Passage to read —
+ + + + + + +

Patients 1–3 had a history of endocarditis. At diagnosis blood cultures were positive and preoperative imaging showed involvement of the Freestyle leaflets. Truncal CT-scan and cerebral MRI demonstrated septic emboli to the spleen and brain in patients 2 and 3. Only patient 1 had active infection at surgery treated with intravenous antibiotics for 4 weeks preoperatively. At surgery C-reactive protein (CRP) was reduced to 13 mg/L and valve culture was negative. 16 S rDNA PCR of the leaflets showed streptococcus sanguinis. Patients 2 and 3 were operated after completed antibiotic treatment (≥ 6 weeks) and without any remaining signs of active infection. In patient 2, TAVI was initially performed to treat the AR, but the valve dislocated causing a large paravalvular leakage (PVL) necessitating surgery. Patients 4–6 had SVDs with leaflet tears that manifested more than 10 years after Freestyle implantation. In two of these the tears were in the commissural area.

One patient was female. Age ranged from 48 to 82 years. Mean EuroSCORE II was 12 ± 7. Patients 1 and 6 were second time redo. One patient refused blood transfusion during the complete treatment course.

Surgical technique

All patients underwent redo-sternotomy and central cannulation for cardiopulmonary bypass. Antegrade cold blood cardioplegia was administered, and in one patient supplemented with retrograde infusion. The aortotomy was distal to the Freestyle graft, except for patient 1 in which the aortotomy also included the Freestyle root for root enlargement. In patient 2 the TAVI was explanted. The degenerated Freestyle leaflets were completely excised in all patients. In line with the preoperative imaging there were no abscesses or pseudoaneurysms and the Freestyle root could be retained in all, also in the patients with history of endocarditis. The optimal Intuity size was then determined by assessment of the Freestyle root and annulus with the Intuity sizer. It was observed that the largest possible valve implant was systematically 1–2 sizes below the original Freestyle size. The Freestyle size ranged from 21 to 29 mm, while the Intuity size ranged from 19 to 27 mm. The patient with the smallest Freestyle (21 mm) had been narrowed and only Hegar 17 sizer could pass through. The patient underwent root enlargement by an extended aortotomy through the commissure between the left and non-coronary sinus in which a bovine pericardial patch was sewn. This enabled accommodation of the smallest Intuity valve (Fig. 1). Implantation of the Intuity was performed by certified surgeons in accordance with the manufacturer’s guidelines. Three guiding stitches (Ethibond 2 − 0) were placed at nadir. The valve was thereafter parachuted inside the annulus with the Intuity implantation system, and the balloon inflated after achieving a correct position. A safe distance between the coronary ostia and the annulus of the valve was secured.

+ + + + + + +

Data extracts —
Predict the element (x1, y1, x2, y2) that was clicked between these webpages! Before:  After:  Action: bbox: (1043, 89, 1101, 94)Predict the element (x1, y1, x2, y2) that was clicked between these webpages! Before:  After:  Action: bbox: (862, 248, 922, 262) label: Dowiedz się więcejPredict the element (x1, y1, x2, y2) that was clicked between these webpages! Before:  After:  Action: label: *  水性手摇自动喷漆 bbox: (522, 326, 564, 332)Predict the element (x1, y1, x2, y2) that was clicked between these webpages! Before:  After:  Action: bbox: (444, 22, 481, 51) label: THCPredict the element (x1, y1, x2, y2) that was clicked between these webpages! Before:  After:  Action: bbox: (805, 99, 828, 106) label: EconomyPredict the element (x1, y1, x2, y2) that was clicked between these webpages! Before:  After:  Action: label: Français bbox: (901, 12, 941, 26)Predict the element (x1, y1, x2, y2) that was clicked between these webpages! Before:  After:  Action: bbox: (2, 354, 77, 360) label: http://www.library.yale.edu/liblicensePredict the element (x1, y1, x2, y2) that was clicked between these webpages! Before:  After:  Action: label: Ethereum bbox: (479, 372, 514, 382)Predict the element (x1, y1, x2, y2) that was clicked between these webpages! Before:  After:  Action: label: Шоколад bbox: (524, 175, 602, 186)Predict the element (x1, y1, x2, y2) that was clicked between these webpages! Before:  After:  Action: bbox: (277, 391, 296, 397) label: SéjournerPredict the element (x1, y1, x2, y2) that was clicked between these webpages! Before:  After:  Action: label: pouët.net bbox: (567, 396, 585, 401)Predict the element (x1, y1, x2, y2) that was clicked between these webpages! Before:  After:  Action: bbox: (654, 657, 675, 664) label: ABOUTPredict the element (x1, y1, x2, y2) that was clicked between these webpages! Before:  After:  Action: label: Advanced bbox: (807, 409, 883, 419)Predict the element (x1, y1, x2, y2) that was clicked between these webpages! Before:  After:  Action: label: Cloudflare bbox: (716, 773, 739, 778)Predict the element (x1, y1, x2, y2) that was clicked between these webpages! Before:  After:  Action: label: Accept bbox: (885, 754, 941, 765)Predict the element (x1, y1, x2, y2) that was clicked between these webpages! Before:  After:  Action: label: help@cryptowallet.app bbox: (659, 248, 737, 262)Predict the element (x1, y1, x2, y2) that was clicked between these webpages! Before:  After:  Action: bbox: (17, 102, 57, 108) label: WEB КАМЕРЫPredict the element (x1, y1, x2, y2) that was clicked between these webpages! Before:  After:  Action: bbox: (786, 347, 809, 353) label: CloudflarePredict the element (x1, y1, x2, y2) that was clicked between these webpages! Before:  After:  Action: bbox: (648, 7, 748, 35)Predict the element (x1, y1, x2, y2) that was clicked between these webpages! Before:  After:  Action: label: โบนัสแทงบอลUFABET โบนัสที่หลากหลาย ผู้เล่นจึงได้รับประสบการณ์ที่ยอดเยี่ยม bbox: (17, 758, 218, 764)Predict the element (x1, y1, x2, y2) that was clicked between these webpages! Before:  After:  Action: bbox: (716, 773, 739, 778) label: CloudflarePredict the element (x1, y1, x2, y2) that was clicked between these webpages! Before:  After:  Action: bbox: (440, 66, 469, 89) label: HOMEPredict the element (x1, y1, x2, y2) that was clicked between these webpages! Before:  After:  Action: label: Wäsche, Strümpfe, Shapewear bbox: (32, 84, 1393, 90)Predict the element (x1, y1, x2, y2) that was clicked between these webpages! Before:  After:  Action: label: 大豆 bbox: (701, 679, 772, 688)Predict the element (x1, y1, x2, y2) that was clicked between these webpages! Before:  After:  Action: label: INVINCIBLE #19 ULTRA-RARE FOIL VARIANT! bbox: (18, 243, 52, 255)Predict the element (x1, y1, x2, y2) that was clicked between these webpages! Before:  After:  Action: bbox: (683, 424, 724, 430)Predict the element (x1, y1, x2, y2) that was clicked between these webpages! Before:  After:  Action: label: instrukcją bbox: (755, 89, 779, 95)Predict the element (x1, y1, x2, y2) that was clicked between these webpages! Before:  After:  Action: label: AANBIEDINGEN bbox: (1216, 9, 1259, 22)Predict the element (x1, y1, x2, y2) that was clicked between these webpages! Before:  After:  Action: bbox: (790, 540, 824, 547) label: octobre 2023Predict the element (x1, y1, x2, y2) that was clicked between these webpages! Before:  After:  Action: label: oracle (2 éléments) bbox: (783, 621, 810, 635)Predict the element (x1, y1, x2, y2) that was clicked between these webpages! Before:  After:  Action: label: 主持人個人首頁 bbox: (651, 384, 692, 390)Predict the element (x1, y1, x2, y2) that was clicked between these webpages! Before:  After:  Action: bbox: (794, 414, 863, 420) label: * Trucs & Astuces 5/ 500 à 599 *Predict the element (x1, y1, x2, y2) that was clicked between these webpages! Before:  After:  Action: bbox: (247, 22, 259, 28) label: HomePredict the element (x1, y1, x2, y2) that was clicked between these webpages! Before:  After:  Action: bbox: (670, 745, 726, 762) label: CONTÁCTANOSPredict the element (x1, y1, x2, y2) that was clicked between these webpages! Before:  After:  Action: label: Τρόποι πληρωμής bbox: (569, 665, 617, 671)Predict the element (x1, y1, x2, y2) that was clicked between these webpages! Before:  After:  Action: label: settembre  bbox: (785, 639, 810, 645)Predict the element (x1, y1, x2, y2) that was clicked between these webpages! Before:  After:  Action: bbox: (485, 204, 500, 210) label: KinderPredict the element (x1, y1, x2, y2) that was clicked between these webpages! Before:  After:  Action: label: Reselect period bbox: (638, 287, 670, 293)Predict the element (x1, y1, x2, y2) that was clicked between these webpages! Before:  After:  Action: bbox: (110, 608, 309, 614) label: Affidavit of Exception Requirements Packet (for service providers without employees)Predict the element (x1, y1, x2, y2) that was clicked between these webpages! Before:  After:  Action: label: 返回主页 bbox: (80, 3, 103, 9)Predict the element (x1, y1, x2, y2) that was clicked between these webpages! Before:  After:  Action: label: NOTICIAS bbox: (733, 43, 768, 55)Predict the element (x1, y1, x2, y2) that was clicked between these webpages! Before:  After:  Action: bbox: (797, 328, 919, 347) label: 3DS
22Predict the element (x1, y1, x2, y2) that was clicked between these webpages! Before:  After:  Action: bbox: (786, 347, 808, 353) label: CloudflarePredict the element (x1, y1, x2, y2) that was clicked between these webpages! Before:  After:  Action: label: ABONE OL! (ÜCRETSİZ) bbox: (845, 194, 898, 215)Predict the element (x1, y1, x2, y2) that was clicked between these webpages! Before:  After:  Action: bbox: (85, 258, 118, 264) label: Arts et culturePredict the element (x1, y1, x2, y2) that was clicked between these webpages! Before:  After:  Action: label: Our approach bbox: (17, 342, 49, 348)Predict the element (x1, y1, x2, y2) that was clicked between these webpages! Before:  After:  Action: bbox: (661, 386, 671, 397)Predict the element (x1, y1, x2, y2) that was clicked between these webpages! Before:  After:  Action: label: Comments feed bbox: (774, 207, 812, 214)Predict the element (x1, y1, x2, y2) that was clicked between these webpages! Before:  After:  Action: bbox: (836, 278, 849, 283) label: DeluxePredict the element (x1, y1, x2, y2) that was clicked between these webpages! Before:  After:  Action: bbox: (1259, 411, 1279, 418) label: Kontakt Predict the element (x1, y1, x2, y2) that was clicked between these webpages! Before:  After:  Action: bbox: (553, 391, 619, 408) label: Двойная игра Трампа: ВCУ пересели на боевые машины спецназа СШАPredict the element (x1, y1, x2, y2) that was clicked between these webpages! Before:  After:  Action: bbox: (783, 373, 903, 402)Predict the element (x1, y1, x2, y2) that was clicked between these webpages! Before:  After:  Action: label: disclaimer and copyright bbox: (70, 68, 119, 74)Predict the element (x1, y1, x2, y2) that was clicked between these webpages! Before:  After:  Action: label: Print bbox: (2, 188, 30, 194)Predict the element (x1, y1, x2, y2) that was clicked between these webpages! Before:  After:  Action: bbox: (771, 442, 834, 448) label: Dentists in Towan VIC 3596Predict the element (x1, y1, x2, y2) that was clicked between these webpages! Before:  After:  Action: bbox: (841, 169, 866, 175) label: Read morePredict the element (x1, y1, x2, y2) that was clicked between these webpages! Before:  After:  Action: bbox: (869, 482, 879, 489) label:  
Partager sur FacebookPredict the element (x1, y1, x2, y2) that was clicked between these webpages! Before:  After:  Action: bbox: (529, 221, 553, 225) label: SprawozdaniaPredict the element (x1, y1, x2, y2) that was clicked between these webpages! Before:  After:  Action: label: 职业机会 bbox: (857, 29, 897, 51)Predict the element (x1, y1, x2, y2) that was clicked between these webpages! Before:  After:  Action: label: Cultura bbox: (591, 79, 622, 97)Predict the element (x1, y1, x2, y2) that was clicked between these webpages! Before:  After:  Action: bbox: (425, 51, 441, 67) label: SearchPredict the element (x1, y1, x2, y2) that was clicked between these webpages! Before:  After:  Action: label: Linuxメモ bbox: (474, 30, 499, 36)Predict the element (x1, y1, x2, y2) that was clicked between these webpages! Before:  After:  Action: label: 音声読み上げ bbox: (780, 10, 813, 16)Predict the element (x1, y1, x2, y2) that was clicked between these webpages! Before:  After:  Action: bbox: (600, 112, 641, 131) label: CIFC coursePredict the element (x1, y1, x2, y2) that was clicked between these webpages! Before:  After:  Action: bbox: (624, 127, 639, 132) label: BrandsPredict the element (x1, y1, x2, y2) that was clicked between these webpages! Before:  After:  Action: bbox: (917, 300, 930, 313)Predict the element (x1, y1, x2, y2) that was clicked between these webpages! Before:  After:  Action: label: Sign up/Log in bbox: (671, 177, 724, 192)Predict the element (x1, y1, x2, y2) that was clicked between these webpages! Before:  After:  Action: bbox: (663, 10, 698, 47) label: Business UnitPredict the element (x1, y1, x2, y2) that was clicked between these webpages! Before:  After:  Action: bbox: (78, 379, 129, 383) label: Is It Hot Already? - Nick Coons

+ + + + + + +

Tasks to perform —
(a) Rewrite the case report from "One patient was" to "complete treatment course.", inclusive, substituting "blood products" for "blood transfusion".
(b) In the case report, what range of sizes did the implanted Intuity valves cover?
The data here was drawn from a separate source.

Responses for each task —
(a)
One patient was female. Age ranged from 48 to 82 years. Mean EuroSCORE II was 12 ± 7. Patients 1 and 6 were second time redo. One patient refused blood products during the complete treatment course.

(b) 19 to 27 mm.